### WORK TASK
In the text below on sodium channels in the developing mouse heart, condense the paragraph beginning "In the mammalian heart, a variety of voltage‐gated" into a short bulleted list that keeps its main findings.
*** Opening DOCUMENT SECTION ***
Expression pattern of neuronal and skeletal muscle voltage‐gated Na + channels in the developing mouse heart

In the mammalian heart, a variety of voltage‐gated Na + channel transcripts and proteins have been detected. However, little quantitative information is available on the abundance of each transcript during development, or the contribution of TTX‐sensitive Na + channels to the cardiac sodium current ( I Na ). Using competitive and real‐time RT‐PCR we investigated the transcription of six Na + channels (Na v 1.1–Na v 1.6) and the β1 subunit during mouse heart development. Na v 1.5 was predominantly expressed in the adult heart, whereas the splice variant Na v 1.5a was the major Na + channel isoform in embryonic hearts. The TTX‐resistant Na + channel transcripts (Na v 1.5 and Na v 1.5a) increased 1.7‐fold during postnatal development. Transcripts encoding TTX‐sensitive Na + channels (Na v 1.1–Na v 1.4) and the β1 subunit gradually increased up to fourfold from postnatal day (P)1 to P126, while the Na v 1.6 transcript level remained low and constant over the same period. In adults, TTX‐sensitive channel mRNA accounted for 30–40% of the channel pool in whole‐heart preparations (Na v 1.3 > Na v 1.4 > Na v 1.2 ≫ Na v 1.1 ∼ Na v 1.6) , and 16% in mRNA from isolated cardiomyocytes (Na v 1.4 > Na v 1.3 > Na v 1.2 > Na v 1.1 > Na v 1.6) . Confocal immunofluorescence on ventricular myocytes suggested that Na v 1.1 and Na v 1.2 were localized at the intercalated disks and in the t tubules. Na v 1.3 labelling predominantly produced a diffuse but strong intracellular signal. Na v 1.6 fluorescence was detected only along the Z lines. Electrophysiological recordings showed that TTX‐sensitive and TTX‐resistant Na + channels, respectively, accounted for 8% and 92% of the I Na in adult ventricular cardiomyocytes. Our data suggest that neuronal and skeletal muscle Na + channels contribute to the action potential of cardiomyocytes in the adult mammalian heart.
*** Closing DOCUMENT SECTION ***
*** Opening PROVIDED DATA ***
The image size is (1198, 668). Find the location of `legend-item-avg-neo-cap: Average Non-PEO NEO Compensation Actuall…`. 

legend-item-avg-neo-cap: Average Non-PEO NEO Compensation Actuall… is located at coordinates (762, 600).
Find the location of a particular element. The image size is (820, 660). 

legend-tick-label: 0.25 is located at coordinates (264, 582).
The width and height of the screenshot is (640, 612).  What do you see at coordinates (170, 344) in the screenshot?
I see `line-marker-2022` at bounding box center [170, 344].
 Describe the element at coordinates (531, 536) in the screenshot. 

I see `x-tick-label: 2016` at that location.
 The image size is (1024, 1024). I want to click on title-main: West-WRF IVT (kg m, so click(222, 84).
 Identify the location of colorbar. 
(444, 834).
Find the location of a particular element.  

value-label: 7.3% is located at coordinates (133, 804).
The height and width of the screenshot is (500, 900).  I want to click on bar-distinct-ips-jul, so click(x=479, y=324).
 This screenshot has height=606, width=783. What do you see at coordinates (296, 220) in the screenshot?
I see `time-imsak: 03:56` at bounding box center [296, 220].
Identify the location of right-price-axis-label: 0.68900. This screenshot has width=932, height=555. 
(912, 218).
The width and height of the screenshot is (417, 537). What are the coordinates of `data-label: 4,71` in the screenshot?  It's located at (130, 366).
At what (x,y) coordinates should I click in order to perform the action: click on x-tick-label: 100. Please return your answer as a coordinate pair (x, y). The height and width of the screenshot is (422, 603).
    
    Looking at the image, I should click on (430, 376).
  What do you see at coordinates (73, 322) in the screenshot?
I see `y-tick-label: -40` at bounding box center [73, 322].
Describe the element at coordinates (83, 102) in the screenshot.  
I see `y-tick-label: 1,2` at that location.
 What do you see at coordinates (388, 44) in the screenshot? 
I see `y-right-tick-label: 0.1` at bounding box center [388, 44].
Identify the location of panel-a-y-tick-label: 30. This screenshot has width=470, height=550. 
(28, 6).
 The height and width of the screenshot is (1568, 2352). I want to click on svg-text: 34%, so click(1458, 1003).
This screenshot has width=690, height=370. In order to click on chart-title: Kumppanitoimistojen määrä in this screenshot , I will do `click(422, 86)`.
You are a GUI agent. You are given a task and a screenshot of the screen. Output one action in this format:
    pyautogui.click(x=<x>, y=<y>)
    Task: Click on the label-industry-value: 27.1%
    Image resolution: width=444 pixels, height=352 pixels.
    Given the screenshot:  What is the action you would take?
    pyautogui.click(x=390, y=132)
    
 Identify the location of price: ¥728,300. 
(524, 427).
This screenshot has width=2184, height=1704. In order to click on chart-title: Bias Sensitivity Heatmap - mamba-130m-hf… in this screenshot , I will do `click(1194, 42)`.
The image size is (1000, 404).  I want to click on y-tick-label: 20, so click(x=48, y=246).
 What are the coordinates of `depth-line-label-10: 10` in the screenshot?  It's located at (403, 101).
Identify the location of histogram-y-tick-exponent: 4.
*** Closing PROVIDED DATA ***
### WRITTEN REPLY
- Six Na+ channels (Nav1.1–Nav1.6) and the β1 subunit were measured by competitive and real-time RT-PCR during mouse heart development.
- Nav1.5 predominated in the adult heart, and its splice variant Nav1.5a predominated in embryonic hearts.
- TTX-resistant transcripts (Nav1.5 and Nav1.5a) rose 1.7-fold after birth.
- TTX-sensitive transcripts (Nav1.1–Nav1.4) and β1 rose up to fourfold from P1 to P126, while Nav1.6 stayed low and constant.
- In adults, TTX-sensitive mRNA made up 30–40% of the channel pool in whole hearts and 16% in isolated cardiomyocytes.
- Immunofluorescence placed Nav1.1 and Nav1.2 at intercalated disks and t tubules, Nav1.3 mainly inside the cell, and Nav1.6 along Z lines.
- TTX-sensitive channels carried 8% and TTX-resistant channels 92% of INa in adult ventricular cardiomyocytes.
- The authors conclude that neuronal and skeletal muscle Na+ channels contribute to the adult cardiomyocyte action potential.